The “Companion to the Greek Orthodox Church,” edited by Fotios K. Litsas, was published by Greek Orthodox Archdiocese in 1984 as a guidebook to various topics in Church life. The book included the article “Orthodoxy in the United States” by Rev. Thomas FitzGerald, now dean of Holy Cross Greek Orthodox School of Theology, and an expert on American Orthodoxy. Fr. FitzGerald closed his 1984 article with a bold prediction:
Orthodoxy in the United States may no longer be viewed simply as a diaspora composed primarily of immigrants intent upon returning to their homeland. Rather, Orthodoxy in the United States can only be viewed properly as an emerging local Church comprised primarily of American citizens of a wide variety of racial, ethnic, and religious backgrounds.
In due course, with the guidance of the Holy Spirit, the various Orthodox jurisdictions in the United States will be united into an autocephalous Church which will be officially recognized as such by the Ecumenical Patriarchate and the other autocephalous Orthodox Churches.

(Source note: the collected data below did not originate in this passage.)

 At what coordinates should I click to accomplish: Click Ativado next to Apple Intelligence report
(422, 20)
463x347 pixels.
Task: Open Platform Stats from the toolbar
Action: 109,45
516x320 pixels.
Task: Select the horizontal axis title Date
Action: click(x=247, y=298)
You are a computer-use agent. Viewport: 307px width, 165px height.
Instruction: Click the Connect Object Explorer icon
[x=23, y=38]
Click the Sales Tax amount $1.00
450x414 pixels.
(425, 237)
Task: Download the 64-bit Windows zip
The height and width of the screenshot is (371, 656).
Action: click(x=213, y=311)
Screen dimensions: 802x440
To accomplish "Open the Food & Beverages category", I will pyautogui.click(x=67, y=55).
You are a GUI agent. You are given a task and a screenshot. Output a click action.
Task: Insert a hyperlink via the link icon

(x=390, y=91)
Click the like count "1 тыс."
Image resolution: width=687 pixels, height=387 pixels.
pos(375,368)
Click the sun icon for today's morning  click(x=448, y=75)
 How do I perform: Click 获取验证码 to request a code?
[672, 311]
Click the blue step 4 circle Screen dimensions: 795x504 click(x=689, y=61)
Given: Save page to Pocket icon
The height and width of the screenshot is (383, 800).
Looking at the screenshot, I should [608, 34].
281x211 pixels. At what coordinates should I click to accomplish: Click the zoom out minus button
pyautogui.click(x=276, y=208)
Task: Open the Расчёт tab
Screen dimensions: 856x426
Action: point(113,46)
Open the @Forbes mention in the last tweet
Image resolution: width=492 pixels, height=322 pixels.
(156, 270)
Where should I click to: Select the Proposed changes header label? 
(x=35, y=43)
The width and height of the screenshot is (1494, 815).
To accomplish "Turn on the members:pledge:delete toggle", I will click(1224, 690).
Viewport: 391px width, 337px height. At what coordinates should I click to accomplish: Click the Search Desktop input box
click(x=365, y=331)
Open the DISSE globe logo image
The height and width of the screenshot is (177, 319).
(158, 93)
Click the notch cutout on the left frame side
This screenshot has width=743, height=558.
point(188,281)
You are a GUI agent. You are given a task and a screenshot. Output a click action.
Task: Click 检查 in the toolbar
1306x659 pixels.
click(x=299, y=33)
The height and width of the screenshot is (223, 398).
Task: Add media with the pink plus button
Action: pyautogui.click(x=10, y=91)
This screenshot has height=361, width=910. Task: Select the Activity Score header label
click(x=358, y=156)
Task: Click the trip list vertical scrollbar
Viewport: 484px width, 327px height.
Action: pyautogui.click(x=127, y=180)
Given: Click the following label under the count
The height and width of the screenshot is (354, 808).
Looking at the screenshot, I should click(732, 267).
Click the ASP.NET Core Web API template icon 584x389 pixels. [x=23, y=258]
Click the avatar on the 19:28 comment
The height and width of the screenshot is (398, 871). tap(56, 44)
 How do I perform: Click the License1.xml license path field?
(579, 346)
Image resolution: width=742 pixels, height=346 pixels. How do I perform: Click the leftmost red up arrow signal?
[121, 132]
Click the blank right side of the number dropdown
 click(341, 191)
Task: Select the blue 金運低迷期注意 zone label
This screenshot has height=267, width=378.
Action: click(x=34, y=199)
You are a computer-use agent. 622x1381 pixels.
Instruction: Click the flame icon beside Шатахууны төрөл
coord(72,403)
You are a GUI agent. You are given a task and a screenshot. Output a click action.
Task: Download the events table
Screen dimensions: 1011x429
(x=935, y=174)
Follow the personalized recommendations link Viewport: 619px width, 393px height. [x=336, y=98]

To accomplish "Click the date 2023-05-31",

In the same article, Fr. FitzGerald notes:
Viewed from the perspective of Orthodox ecclesiology, the proliferation of parallel and often competing jurisdictions on the same geographical territory is a serious anomaly. The establishment of “ethnic” and even “political” dioceses rather than territorial dioceses may have served the short-term needs of the immigrants. However, the ecclesiastical requirements for canonical order, integrity, and the unity of the episcopacy in a given region were sacrificed. This led to an undue emphasis upon a policy of “congregationalism” which is alien to Orthodoxy, and to an attitude of phyletism, both of which have greatly diminished the mission and salutary message of the Orthodox Church in the United States until very recently.